Numerous recommendations, around a dozen years of hearing Georgette Heyer’s name bandied about as the Queen of Regency-era Romance and a couple of unread acquisitions . . . oh, brother. I know you’ve heard this one, before, but there are times when an avid reader hears so much about a particular author that he or she becomes absolutely paralyzed by the terror of potentially hating an author everyone else seems to love. Such was my fear of Georgette Heyer, in spite of the fact that I pride myself both in reading a wide variety of books and in trying diligently to read a greater number of new authors than repeats.

Cotillion finally tempted me into the actual reading of a Heyer novel; and, yes, it was rough going, at first.

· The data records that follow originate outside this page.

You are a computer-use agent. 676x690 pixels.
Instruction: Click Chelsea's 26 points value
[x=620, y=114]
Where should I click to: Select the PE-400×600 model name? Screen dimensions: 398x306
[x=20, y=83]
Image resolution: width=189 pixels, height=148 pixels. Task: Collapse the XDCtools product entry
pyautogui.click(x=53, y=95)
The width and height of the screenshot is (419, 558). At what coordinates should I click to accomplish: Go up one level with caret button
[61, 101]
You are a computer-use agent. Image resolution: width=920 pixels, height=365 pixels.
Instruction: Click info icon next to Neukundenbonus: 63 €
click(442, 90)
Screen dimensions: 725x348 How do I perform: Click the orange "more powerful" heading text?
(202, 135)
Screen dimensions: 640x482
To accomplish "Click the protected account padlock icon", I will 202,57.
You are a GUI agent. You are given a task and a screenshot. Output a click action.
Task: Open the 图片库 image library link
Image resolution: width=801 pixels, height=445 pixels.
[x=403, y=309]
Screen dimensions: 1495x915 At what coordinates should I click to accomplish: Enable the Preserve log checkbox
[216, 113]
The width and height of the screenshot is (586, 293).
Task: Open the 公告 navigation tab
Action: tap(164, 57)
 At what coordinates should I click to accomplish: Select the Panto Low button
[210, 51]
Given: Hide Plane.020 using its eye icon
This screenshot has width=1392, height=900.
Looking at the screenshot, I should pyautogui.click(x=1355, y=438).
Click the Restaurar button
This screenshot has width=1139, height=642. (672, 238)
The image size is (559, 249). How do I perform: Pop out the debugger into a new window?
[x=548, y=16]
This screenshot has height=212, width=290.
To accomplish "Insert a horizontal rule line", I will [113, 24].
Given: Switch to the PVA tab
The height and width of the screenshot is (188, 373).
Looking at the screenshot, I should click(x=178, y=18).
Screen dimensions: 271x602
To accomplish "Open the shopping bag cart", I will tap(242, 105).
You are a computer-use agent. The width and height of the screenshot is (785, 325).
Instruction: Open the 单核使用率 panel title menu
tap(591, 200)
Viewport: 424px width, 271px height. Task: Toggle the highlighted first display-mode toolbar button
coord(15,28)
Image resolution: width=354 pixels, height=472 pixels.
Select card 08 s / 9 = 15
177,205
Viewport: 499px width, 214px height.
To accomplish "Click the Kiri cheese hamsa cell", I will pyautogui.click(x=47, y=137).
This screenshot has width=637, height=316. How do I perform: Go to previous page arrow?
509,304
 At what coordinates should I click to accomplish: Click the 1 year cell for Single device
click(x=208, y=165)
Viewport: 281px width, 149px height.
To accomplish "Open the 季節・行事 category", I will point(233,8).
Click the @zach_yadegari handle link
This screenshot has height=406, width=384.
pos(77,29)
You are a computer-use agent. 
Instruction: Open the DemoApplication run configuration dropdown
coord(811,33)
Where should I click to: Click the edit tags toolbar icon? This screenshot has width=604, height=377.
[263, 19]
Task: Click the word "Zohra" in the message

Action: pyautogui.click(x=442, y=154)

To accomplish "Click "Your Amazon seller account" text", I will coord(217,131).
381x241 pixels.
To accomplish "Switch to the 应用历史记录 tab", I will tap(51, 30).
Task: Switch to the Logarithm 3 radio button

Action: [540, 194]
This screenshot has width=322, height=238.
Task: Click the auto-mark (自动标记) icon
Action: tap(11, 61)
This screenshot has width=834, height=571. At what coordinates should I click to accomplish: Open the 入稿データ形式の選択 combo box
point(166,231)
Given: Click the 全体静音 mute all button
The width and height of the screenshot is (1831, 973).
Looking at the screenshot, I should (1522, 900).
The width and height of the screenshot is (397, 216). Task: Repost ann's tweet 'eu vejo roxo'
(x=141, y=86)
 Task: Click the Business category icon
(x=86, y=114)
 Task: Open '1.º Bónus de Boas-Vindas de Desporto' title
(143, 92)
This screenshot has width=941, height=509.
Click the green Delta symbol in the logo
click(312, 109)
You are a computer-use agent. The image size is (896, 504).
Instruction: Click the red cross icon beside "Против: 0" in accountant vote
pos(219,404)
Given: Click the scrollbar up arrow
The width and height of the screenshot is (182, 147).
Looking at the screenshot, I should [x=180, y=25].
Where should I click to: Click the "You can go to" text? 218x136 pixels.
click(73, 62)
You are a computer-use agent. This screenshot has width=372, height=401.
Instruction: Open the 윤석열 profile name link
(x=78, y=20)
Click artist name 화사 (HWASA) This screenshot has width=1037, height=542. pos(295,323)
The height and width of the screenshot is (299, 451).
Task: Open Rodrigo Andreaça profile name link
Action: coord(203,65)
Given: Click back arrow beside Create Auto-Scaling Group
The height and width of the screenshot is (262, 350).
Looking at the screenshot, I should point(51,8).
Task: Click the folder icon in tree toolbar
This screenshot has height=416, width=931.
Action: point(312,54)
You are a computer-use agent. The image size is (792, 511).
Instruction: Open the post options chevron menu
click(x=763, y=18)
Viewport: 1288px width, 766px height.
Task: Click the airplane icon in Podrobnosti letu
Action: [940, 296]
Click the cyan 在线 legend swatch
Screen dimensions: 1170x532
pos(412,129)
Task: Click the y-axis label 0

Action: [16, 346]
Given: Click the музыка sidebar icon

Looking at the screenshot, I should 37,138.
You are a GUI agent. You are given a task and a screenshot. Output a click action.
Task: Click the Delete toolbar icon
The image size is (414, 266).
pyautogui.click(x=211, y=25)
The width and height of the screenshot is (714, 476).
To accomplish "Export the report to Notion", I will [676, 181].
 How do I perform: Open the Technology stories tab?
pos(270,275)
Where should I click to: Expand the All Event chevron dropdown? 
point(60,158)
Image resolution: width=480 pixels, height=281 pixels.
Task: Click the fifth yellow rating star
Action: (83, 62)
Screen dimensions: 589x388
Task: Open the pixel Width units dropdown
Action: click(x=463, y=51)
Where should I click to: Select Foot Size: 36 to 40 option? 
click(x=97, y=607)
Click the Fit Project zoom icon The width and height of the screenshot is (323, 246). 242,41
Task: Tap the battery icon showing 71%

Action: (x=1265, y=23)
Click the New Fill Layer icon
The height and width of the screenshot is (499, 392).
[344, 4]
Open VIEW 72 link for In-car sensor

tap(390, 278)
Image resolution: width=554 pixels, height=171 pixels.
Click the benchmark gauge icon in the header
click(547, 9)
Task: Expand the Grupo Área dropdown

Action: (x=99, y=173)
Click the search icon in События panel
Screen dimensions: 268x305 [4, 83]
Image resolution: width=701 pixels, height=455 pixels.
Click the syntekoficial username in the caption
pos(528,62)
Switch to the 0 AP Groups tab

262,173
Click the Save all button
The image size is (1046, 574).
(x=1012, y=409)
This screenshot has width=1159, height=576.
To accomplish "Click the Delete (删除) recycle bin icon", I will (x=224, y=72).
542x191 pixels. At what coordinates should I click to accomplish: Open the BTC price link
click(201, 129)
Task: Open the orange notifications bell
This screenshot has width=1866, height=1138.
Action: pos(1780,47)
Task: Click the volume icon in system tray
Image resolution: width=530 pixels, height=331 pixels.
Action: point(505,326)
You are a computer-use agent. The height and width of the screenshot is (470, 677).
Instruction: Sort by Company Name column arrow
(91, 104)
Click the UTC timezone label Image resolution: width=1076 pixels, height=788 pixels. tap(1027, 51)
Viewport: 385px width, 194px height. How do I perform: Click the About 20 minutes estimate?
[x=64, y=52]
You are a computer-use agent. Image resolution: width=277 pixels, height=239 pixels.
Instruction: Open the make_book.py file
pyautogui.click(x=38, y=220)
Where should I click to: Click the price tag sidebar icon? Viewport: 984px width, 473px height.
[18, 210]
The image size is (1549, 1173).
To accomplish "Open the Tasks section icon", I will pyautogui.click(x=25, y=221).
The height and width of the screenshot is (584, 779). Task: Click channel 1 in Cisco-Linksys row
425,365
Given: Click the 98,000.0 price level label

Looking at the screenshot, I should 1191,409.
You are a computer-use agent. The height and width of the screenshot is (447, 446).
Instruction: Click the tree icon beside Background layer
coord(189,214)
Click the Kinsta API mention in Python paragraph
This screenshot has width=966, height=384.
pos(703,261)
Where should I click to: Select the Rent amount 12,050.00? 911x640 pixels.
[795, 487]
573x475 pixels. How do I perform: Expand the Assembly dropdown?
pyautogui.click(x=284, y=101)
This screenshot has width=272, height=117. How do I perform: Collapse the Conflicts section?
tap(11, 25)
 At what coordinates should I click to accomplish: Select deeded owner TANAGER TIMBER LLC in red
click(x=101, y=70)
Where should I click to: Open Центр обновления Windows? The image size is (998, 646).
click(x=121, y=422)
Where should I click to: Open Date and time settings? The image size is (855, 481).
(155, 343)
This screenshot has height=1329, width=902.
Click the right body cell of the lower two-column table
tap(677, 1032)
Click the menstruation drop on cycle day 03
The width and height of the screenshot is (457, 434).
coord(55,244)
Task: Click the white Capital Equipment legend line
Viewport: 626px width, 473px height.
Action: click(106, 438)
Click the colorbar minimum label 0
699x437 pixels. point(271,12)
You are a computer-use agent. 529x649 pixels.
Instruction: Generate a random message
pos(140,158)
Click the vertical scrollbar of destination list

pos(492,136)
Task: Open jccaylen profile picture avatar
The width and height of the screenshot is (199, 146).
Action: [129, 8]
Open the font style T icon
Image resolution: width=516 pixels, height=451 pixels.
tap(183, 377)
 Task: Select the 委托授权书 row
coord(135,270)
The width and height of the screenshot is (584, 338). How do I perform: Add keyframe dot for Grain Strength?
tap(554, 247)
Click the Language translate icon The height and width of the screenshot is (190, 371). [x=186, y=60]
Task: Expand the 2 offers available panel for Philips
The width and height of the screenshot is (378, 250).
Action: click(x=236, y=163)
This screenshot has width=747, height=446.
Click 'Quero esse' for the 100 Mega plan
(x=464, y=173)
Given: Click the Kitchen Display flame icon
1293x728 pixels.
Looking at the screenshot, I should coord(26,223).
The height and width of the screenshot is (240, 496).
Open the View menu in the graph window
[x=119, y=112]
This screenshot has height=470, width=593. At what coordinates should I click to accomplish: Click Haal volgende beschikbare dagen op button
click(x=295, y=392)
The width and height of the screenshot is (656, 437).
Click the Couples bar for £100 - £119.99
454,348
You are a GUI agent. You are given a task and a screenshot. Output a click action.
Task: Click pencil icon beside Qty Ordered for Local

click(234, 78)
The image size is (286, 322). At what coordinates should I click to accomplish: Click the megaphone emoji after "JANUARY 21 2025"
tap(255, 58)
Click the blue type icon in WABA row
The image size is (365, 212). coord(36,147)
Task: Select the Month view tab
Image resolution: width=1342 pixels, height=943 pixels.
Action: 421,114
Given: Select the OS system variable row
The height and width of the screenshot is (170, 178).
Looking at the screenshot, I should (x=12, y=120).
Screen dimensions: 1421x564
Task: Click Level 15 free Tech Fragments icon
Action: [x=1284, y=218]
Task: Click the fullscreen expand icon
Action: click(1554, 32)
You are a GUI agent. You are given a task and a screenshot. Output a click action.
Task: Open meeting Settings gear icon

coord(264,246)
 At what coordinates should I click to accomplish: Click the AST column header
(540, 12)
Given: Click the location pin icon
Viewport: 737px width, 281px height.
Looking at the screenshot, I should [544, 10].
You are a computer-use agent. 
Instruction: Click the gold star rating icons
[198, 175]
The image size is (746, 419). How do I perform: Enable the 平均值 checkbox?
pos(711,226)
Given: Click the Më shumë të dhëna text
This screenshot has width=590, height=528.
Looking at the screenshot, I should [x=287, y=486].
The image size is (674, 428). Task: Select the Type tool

I had far too many expectations without any real understanding of where the adoration was coming from. As a person who is only a sometimes-reader of romance novels, there was also the fear that Heyer would turn out to be “just another romance writer.” I’ve actually written and published an article defending the modern romantic novel from its vehement detractors; and, yet I still find myself cringing away from romance.

I will never, however, fear Georgette Heyer, again. In spite of the fact that the Regency lingo is dense enough that I found myself wishing I had a lexicon of Regency terminology or an expert Regency linguist on-hand, there was no disguising the fact that Cotillion was a compelling story with loveable, clueless, charming, often downright hilarious characters.

Cotillion tells the story of Kitty Charing. Reared by Mr. Penicuik, the temperamental guardian to whom she may or may not be directly related, Kitty is offered the sole inheritance of his vast fortune on the condition that she must marry one of his great-nephews.

Long enamored with Jack, the handsomest of the lot, Kitty hatches a plan when Jack fails to arrive for Mr. Penicuik’s announcement and misses the opportunity to offer to marry her. Freddy is not bad-looking and he’s immensely wealthy. Knowing he has no interest in going through with a marriage to Kitty, she asks him to join in on a sham engagement that will afford her ample time away from the dreary estate where she’s spent the bulk of her life, Arnside House, as well as an opportunity to see London and (she hopes) the chance to tempt Jack into a genuine betrothal.

Freddy reluctantly agrees to her plan, with Kitty’s reassurance that she will not hold him to marriage. Freddy and Kitty have long been friends, but he’s certainly not ready to settle down to married life. And, off they go to London.

This is, of course, the point at which the novel could have become trite, thus amplifying evidence of the author’s skill when the book took the opposite turn. While the language of the book continued to be annoyingly dense with so-called “Regency speak” (see “Regency Language, a Primer” by Diane Farr: http://www.likesbooks.com/regencyspeak.html), the story was often surprising and certainly not as predictable as expected. The heart of the story lay in the question of whether or not Kitty would be thrust into Jack’s path and Jack, a confirmed rake, would turn out to be a less objectionable character than anticipated -- or, at the very least, willing to reform in light of her obvious affection. And, what about Freddy? Might he change his mind about marrying and fall in love with Kitty?

The true joy of a romance novel, avid romance readers insist, is the “happily ever after” ending that the vast majority of detractors scorn. My opinion rests -- a happy ending is an upper, but it’s the path to that ending that makes or breaks a novel. The finest romance novelists are simply good storytellers, able to conjure creative twists and turns that nullify the complaint that romance is too pattern-oriented. Yes, there’s always a happy ending; that is, after all, what dedicated romance readers love. Cotillion ends happily, as anticipated. While I won’t tell you who Kitty ends up with, nor that the eventual ending was all that surprising, I can offer the fact that Heyer wove an enthralling tale with interesting subplots, some situations that caught me off-guard, and a lot of smiles. I look forward to reading more of Heyer’s novels in the future. Fortunately, she wrote a large number during her lengthy career.